**Provided data**
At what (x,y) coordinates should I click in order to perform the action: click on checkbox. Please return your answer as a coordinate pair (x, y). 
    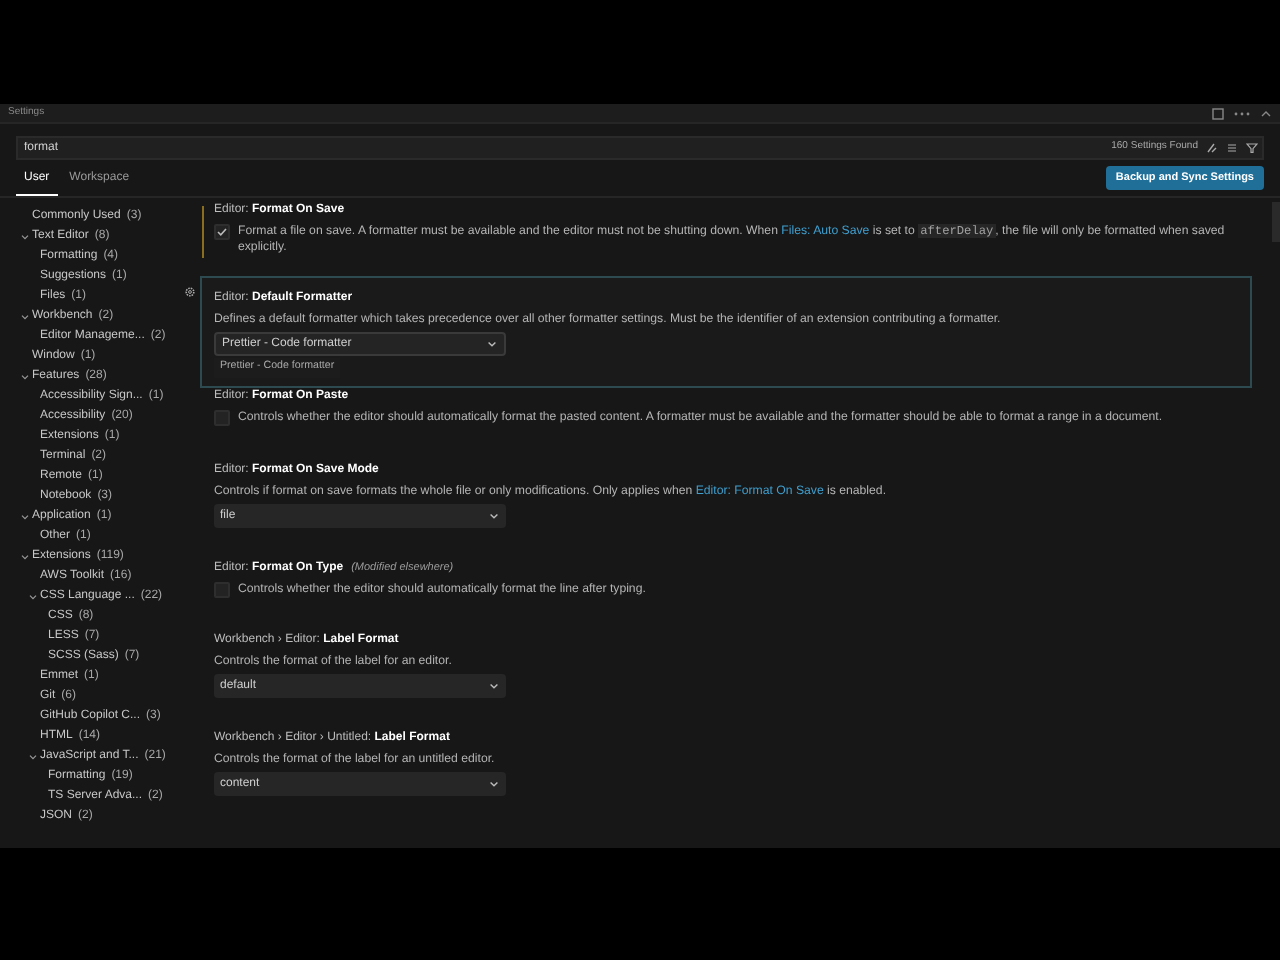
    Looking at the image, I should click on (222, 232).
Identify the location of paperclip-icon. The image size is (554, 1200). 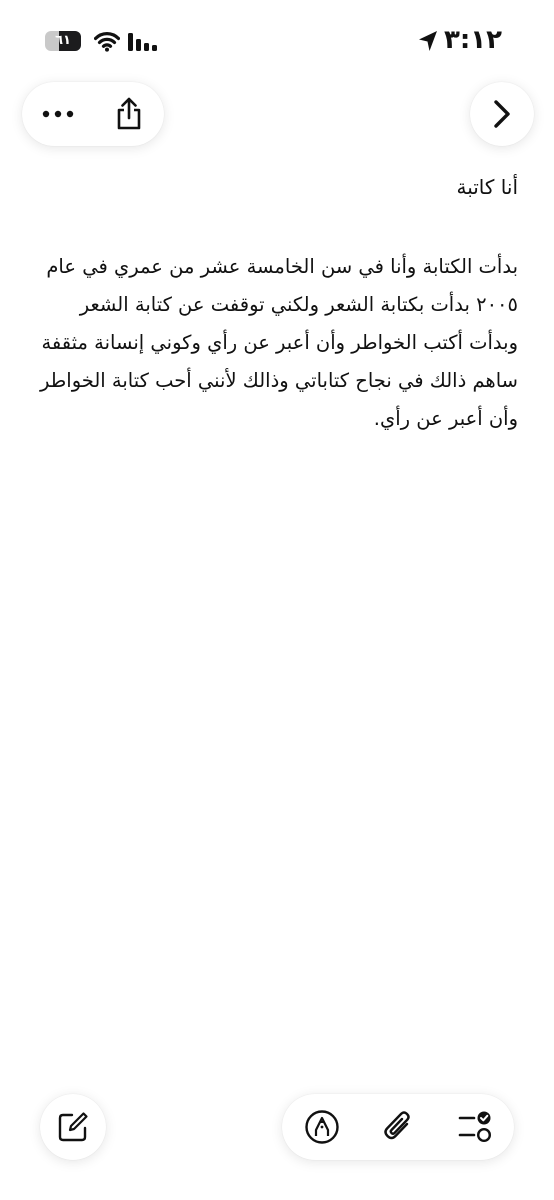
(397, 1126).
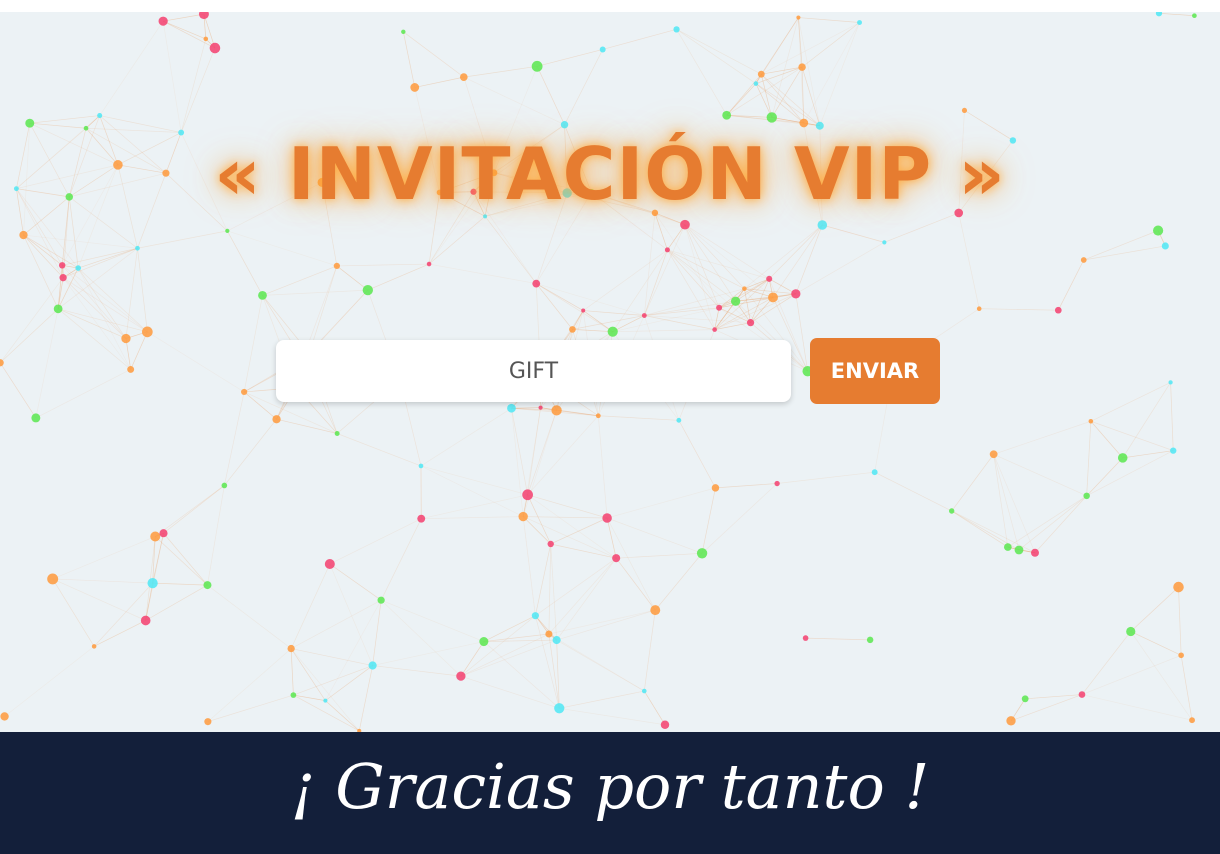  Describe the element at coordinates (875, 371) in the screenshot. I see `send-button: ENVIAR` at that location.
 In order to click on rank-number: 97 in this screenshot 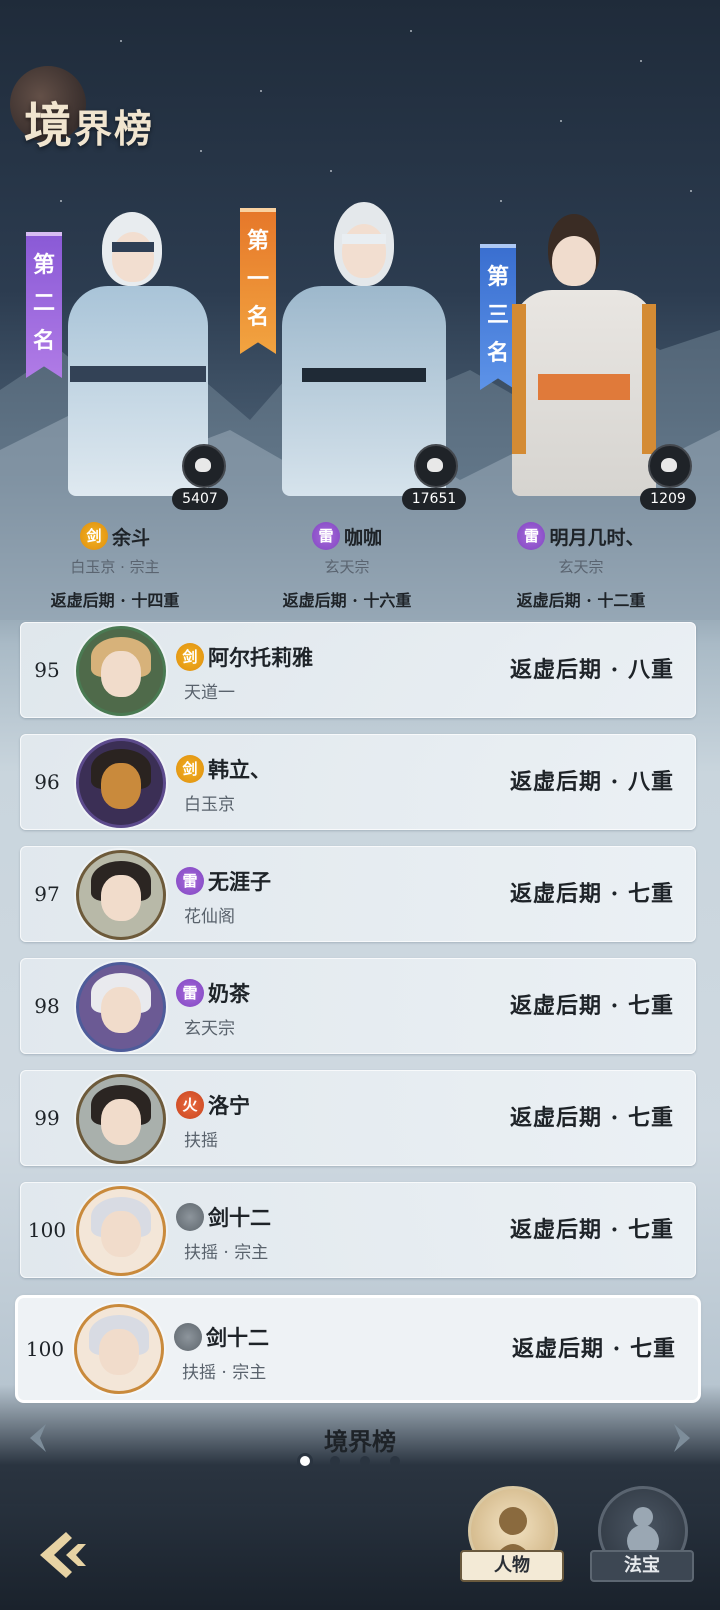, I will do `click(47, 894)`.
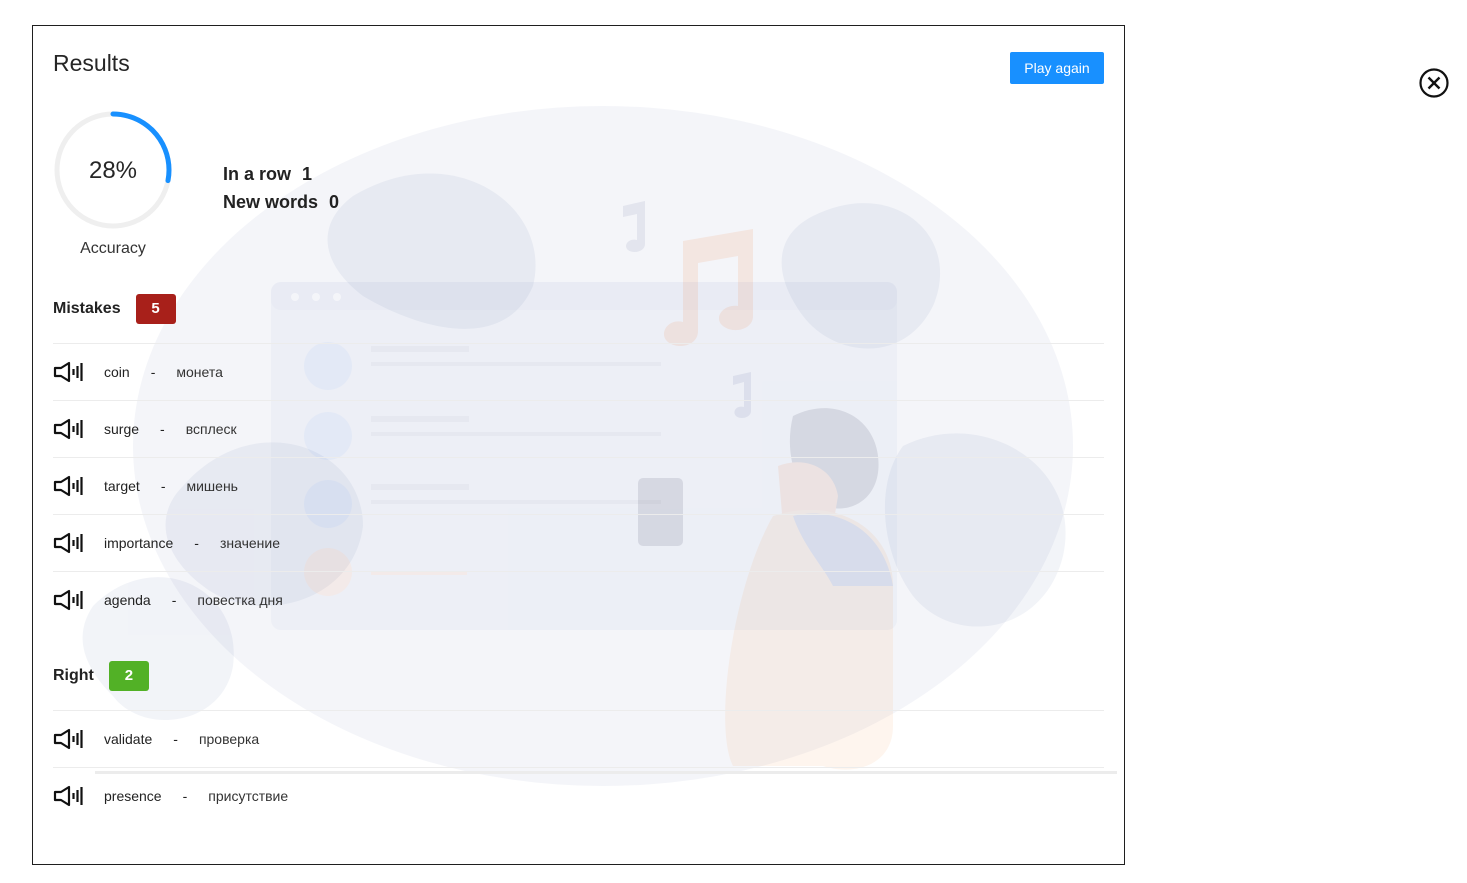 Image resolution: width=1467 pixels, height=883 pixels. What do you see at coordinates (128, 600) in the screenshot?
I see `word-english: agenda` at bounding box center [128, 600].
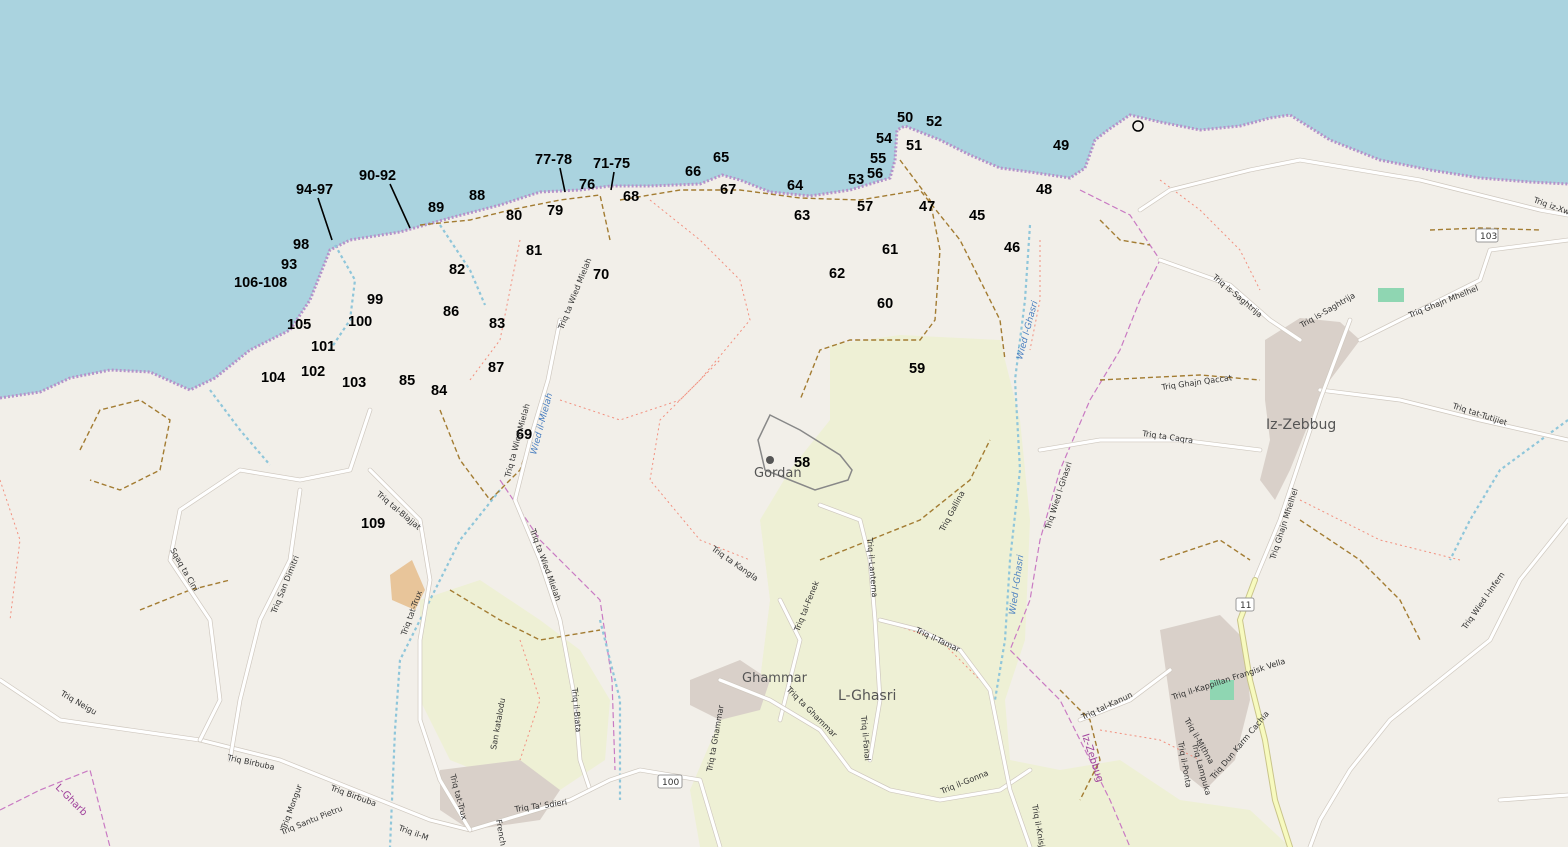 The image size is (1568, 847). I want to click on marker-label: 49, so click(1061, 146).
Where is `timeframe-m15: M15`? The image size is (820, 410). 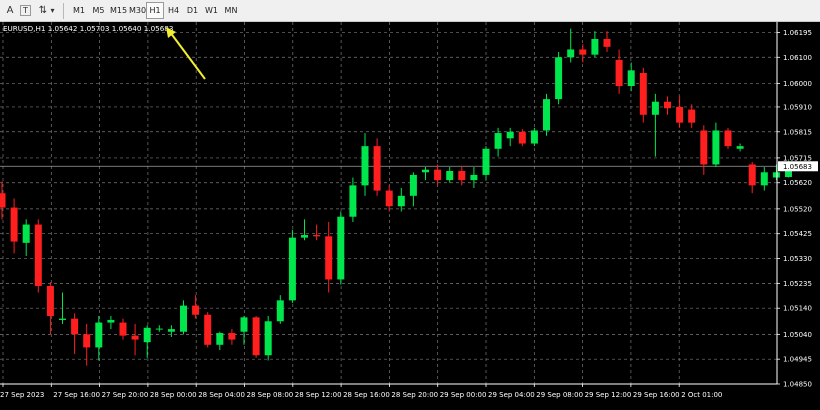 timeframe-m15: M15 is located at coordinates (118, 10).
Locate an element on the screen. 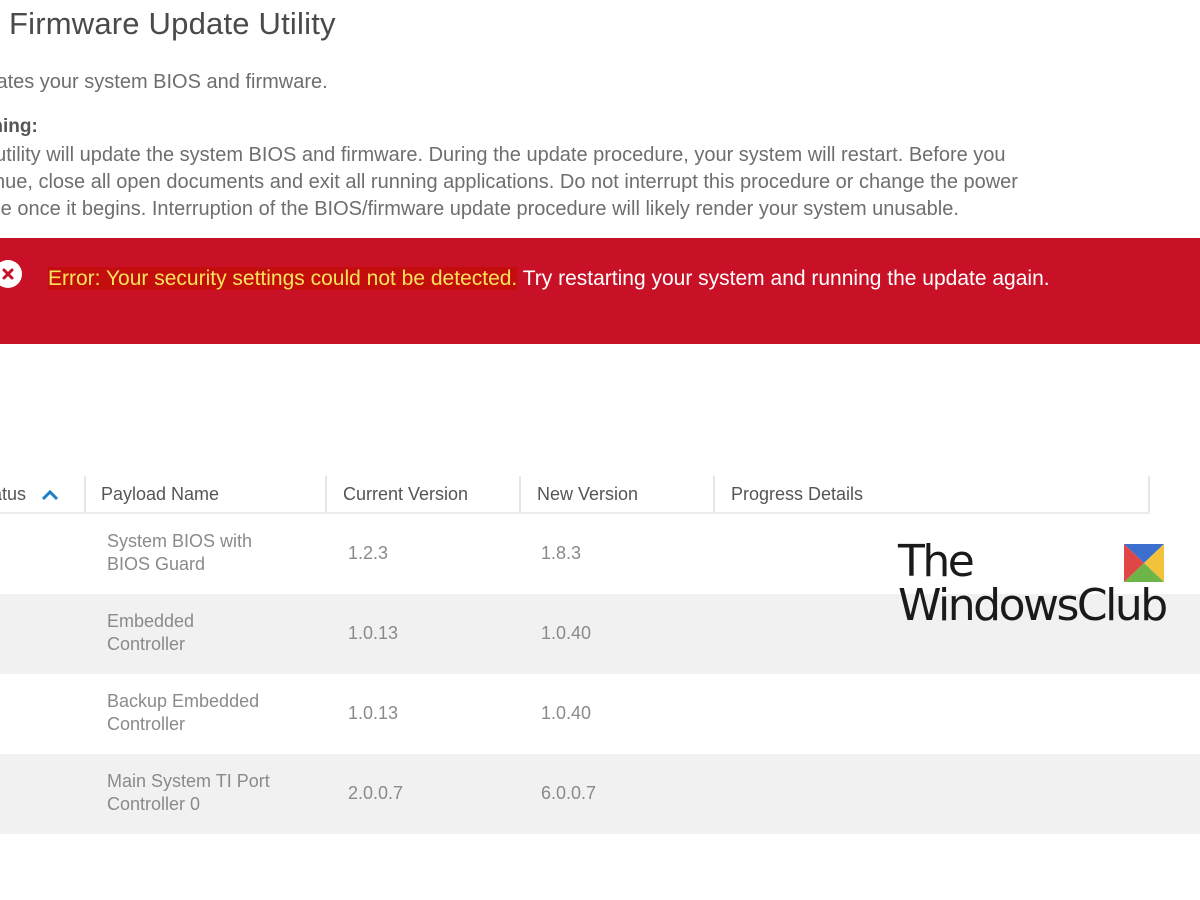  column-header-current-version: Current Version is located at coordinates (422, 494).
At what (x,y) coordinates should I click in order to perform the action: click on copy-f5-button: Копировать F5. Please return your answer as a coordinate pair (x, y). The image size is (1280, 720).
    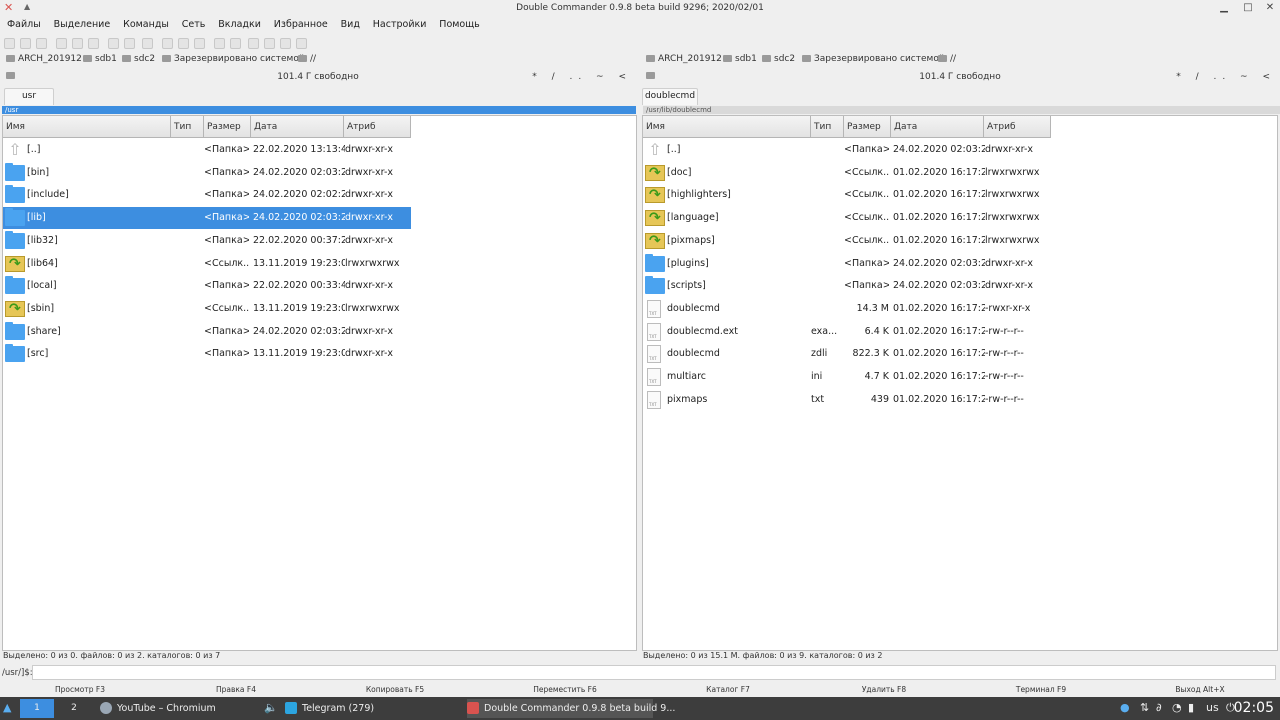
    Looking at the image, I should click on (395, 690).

**Work request**
How many lines of the records above contain the word "Please"? Reply with only the number.

**Reply to the exercise**
2